Aim of the exercise =>
Look for the line containing "Enable the 这一级是考点 first checkbox" in the entries below, then print that line and all that follow it exactly.

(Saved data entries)
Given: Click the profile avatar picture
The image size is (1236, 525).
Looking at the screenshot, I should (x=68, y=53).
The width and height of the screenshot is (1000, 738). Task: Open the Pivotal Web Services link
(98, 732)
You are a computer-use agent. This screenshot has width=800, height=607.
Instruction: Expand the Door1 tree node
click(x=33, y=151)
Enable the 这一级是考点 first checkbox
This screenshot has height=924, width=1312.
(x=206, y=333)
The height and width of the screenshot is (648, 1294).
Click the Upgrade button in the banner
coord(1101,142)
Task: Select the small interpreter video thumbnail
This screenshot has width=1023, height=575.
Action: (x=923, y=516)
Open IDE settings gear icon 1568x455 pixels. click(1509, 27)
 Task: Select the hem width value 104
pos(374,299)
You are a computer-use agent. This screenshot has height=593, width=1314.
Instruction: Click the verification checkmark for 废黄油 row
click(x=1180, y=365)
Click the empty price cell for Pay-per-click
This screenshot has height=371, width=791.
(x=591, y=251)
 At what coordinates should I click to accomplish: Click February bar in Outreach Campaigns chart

Output for this task =>
Enable the 这一级是考点 first checkbox
This screenshot has height=924, width=1312.
(x=206, y=333)
The height and width of the screenshot is (648, 1294).
Click the Upgrade button in the banner
coord(1101,142)
Task: Select the small interpreter video thumbnail
This screenshot has width=1023, height=575.
Action: (x=923, y=516)
Open IDE settings gear icon 1568x455 pixels. click(1509, 27)
 Task: Select the hem width value 104
pos(374,299)
You are a computer-use agent. This screenshot has height=593, width=1314.
Instruction: Click the verification checkmark for 废黄油 row
click(x=1180, y=365)
Click the empty price cell for Pay-per-click
This screenshot has height=371, width=791.
(x=591, y=251)
 At what coordinates should I click to accomplish: Click February bar in Outreach Campaigns chart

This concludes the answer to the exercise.